Glen Lynam working on a Woodies Garden. Photo: Kyran O'Brien

Glen Lynam working on a Woodies Garden. Photo: Kyran O'Brien

TOWERING castles covered in AstroTurf, spaceships embedded in hilly slopes and tango dancers tapping their feet – this year's Bloom Festival is shaping up to be the most eclectic yet.

Now in its seventh year, the five-day festival kicks off next Thursday, June 30.

"We had over 80,000 people here last year and we expect even more this year," Bloom show manager Gary Graham told the Herald.

"This is like a gardening catwalk show. But it isn't just for the 'garden-istas' it's for families, too.

"Chelsea Flower Show is for hardcore horticulturists but we're about getting families involved and interested."

 

PLANNING

It's certainly a family-friendly event; tickets are just €20 and kids go for free.

At the moment, the festival area at Phoenix Park is a building site, with gardeners in day-glo jackets laying down pansies and paving slabs.

"They've been here since the end of April. It takes a lot of time and planning to get everything just right in time for the visitors," Mr Graham explained.

"There are 28 gardens all together and there is a great mix – from African style huts to '70s- style mobile homes. We will even dave some tango dancers here tapping away."

But Mr Graham says when it comes to crowd-pleasers – you can go wrong with a splash of colour or a water feature.

"People come to see colour. Flowers are always big. And everyone loves water features because they are so dramatic. People like drama."

And you can't get more dramatic than Fiann O'Nuallain's garden, Destination Bloom.

A large flying saucer lies embedded in the side of a Hobbit-style hill with wild rhubarb and rhododendron sprouting out of the top.

"It's about invasive species," Fiann explained. "Plants that take over and kill other plants.

"We want to get a 1950s retro feeling in the garden, so we're encouraging people to come dressed in Mad Men-style clothing."

Meanwhile, Mark O'Loughlin has taken his inspiration from The Wizard Of Oz and has constructed a giant Emerald City, as part of the Wizard Of Oz Sanctuary Garden.

 

CASTLE

A castle with turrets is covered in artificial grass, pre-loved wendy houses form Munchkinland and the tinman waves at passers-by.

This year, a lot of the gardeners were left scrambling for new plants due to the late blooming.
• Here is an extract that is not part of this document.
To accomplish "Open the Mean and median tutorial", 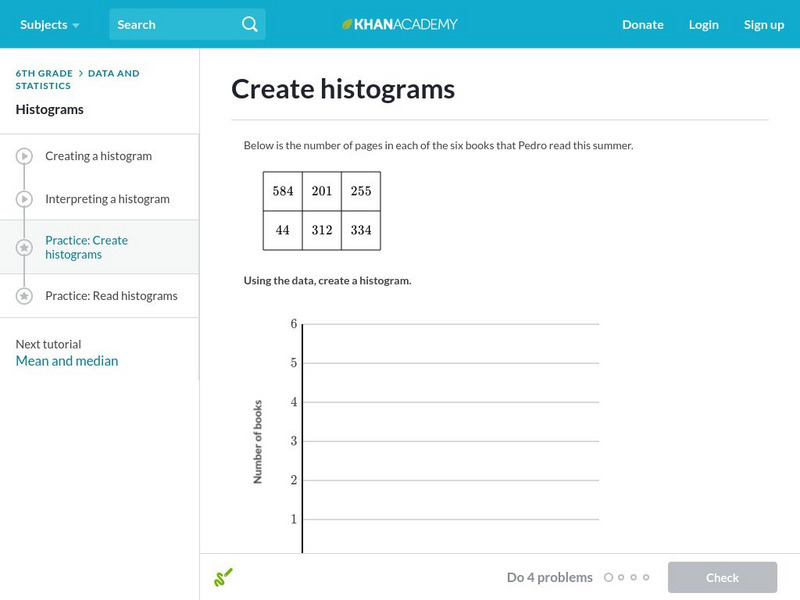I will [x=67, y=361].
"Everything is flowering about a month late. Some plants just won't be in bloom – foxgloves, for example, are out," Gary says.

"But this is show business for flowers – the show must go on and you have to improvise and pick new plants."
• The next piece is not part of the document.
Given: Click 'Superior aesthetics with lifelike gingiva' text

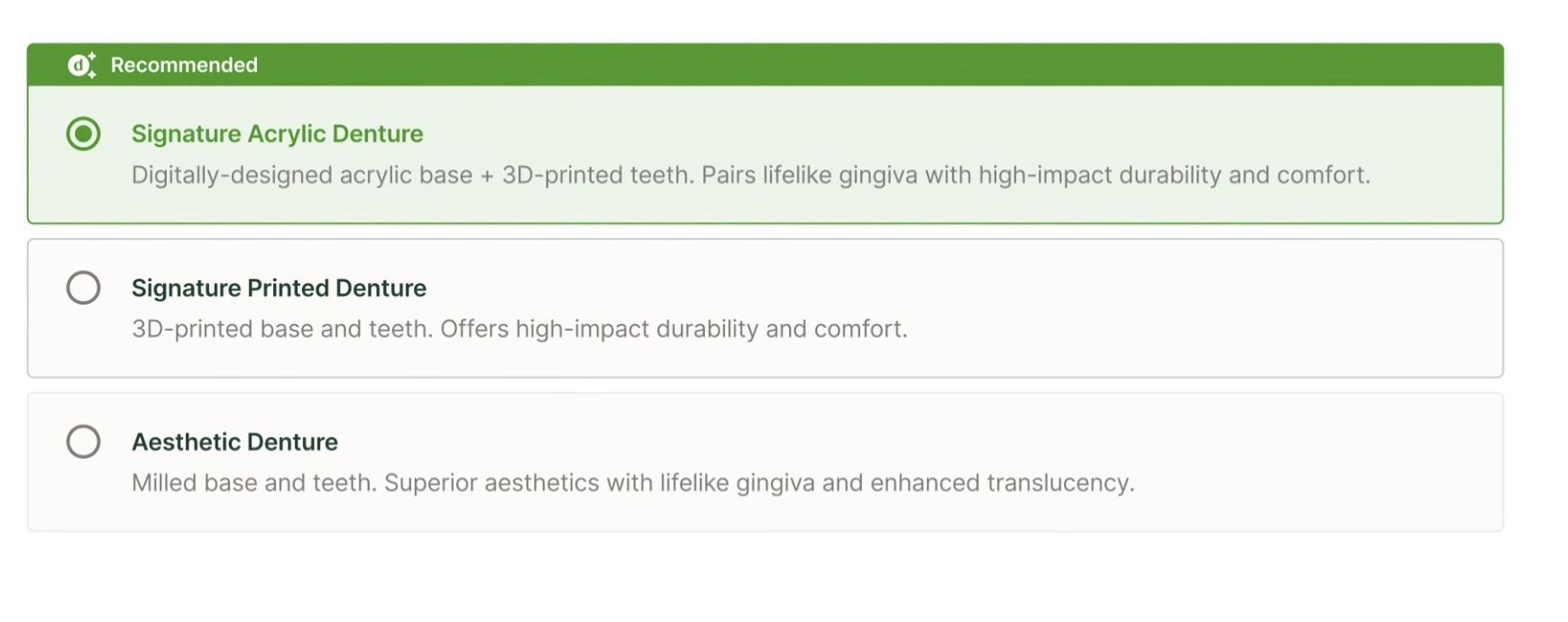Looking at the screenshot, I should pos(604,483).
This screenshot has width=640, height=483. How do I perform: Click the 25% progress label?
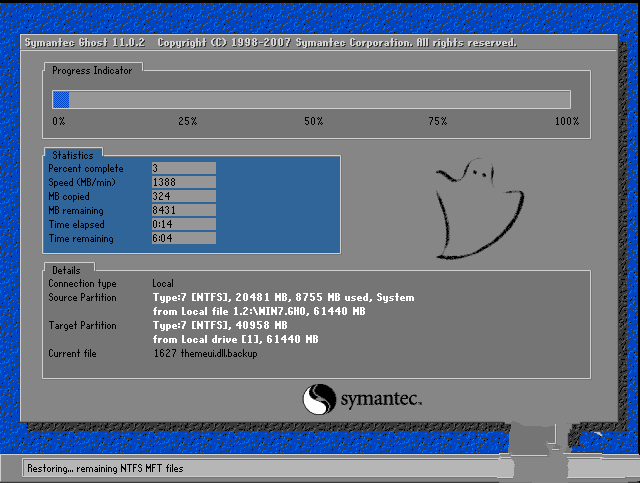click(x=187, y=121)
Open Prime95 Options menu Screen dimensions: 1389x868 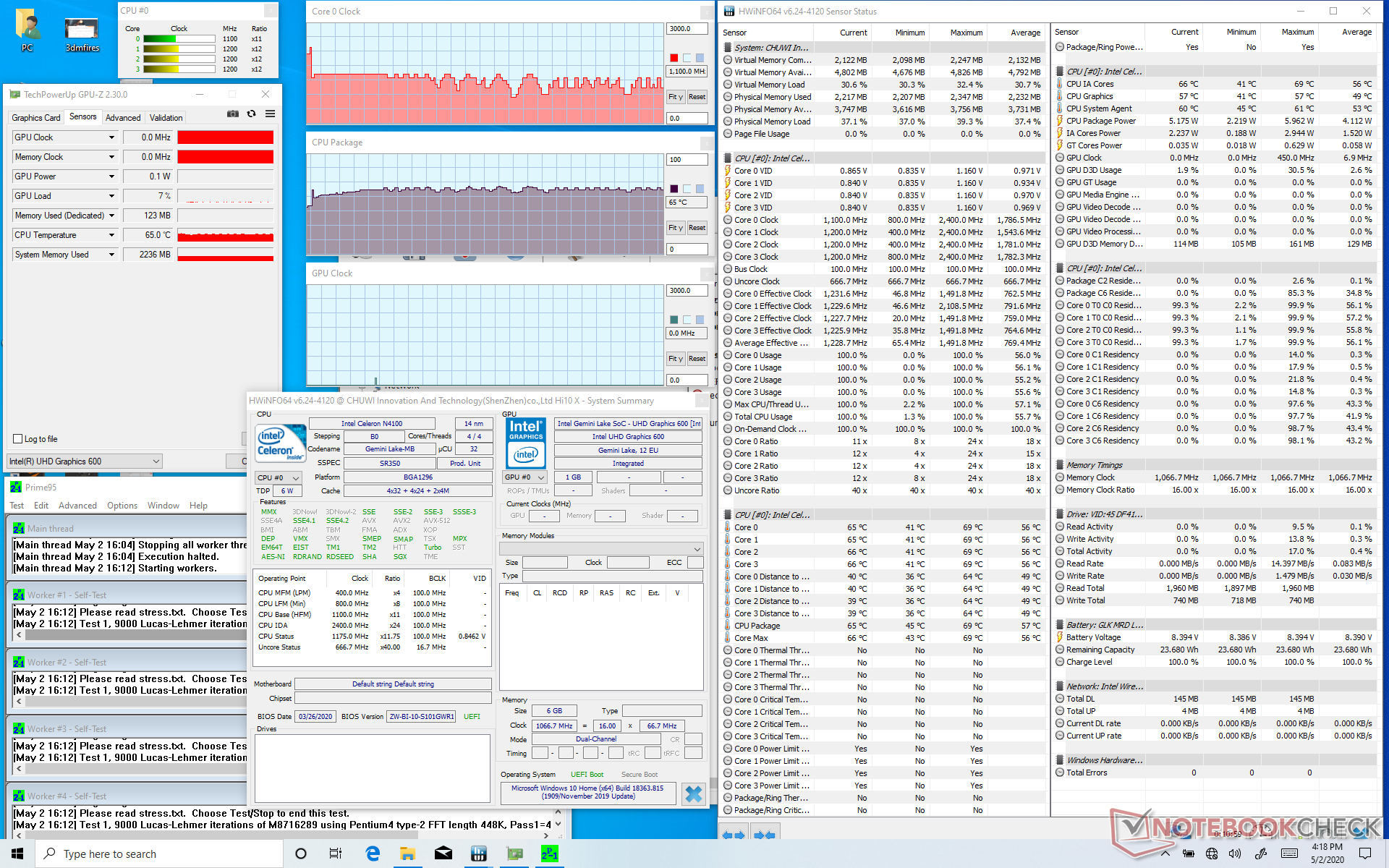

But regardless of the lack of blooming buds, there are tons of other attractions; family zones, a music area and food fairs.

"It's 15 acres and there is so much to do and see – I always tell people to come early and spend the day. You will need at least four hours to take everything in," Gary says.

"We have lots of celebrity chefs, including Neven Maguire and Donal Skehan, coming down and rustling up food."